Japan had won most often (six times), having the home advantage of having several teams taking part, but Korea has now won seven times. China have won four times, North Korea twice and Taiwan once. The most famous winner is Umezawa Yukari, who is now 5 dan pro, who won in 1994.
A feature of the IAPGC is always the best dressed couple prize, which helps encourage a smart turn out from the competitors. In addition on the first day of the event the international competitors are encouraged to wear national dress. This leads to some very bright and colourful costumes being seen, though of course some of the countries struggle to work out what their national dress might be! The UK's Kirsty Healey and Matthew Macfadyen won the prize in 2009.
Also on the first day an international friendship match is played, with partners drawn at random. As well as the IAPGC competitors, various professionals and important Japanese players (such as Go journalists, trainers and sponsors) take part. So you can find yourself playing against a 9p such as Mike Redmond or partnering a lady in a beautiful Japanese kimono. This always is a pleasant and interesting time.
The selection of UK representatives is based on a points system. Players earn a point for each game won in the British Pair Go Championships towards earning the right to represent the UK at the IAPGC. The best Pair are selected using the combined points from each Pair and their points are reset to zero when they take part.
2008 was held as part of the WMSG in Beijing.
Hungary have had two places in the top 7: seventh in 1997 and fourth in 2003, when father and daughter Tibor and Rita Pocsai won 4 games out of 5. Hungary was also 9th in 2011. Germany were eighth in 2005. Natalia Kovaleva and Dmitry Surin from Russia won 4 games to come 6th in 2007 and in 2013 they again won 4 to take 4th place.
In order to encourage promotion of Pair Go around the world, the IAPGC players are afterwards encouraged to sign up as Pair Go Promotion Partners. They are given the red PGPP passport book to remind them of what the aims of Pair Go are. They are then expected to enthuse about Pair Go back in their own country, hence promoting the game.
One of the biggest Pair Go championships outside Japan is played in America. In the Pair Go at the annual US Go Congress, up to 100 players take part. The US then started other local Pair Go events, such is the popularity of Pair Go.
Many other countries also run Pair Go events and championships.
Of course the IAPGC is the senior event of the year. You can read reports about some of the editions by following the results links above.

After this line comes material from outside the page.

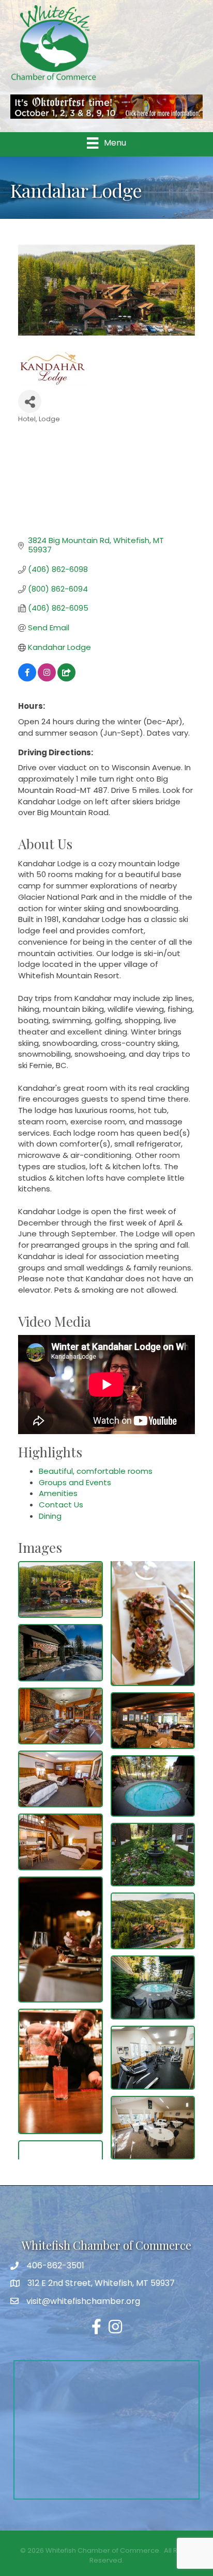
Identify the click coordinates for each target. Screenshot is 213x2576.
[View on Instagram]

The World Pair Go Association was set up during 2007 and founded on 29th May 2008, to enable Pair Go to be promoted as a serious event.
In March 2010 the first Pair Go World Cup was held in China with 8 pro pairs from the Orient and 8 pairs from the rest of the world; it was won by Rong Hui Saong and He Xie of China. Pair Go became part of the Asian Games from 2010 (the first event being won by Korea's Park Jeong Hwan and Lee Seu La). It was also featured in the first Chinese Mindsports Games.
Pair Go also features in the World Mind Sports Games, won in Beijing in 2008 by Fan Weijing / Hang Yizhong of China and in 2012 in Lille by Osawa / Nakasone of Japan. The top game records from 2012 are on the Pandanet website.
A booklet, The Path of Pair Go, was published in 2009 tracing the history of Pair Go.
Every year the best Japanese women professional players are allocated a top male professional partner for the Professional Pair Go Championship, known for its first years as the RICOH Cup. The first such event was in 1994. Qualifying stages were played early in December, followed by a final early in the new year.
In 2010 only the event was changed to select two pairs to take part in the new Pair Go World Cup, being launched to celebrate 20 years of Pair Go.
The winners were:
Competitions are also now held for professionals in China and Korea. In April/May 2013 a Tri-Nation Pair Go Championship for professionals was held in Heifei in China. The winners were Chenxing Wang 5p and Chang Hao 9p of China, ahead of Korea and Japan.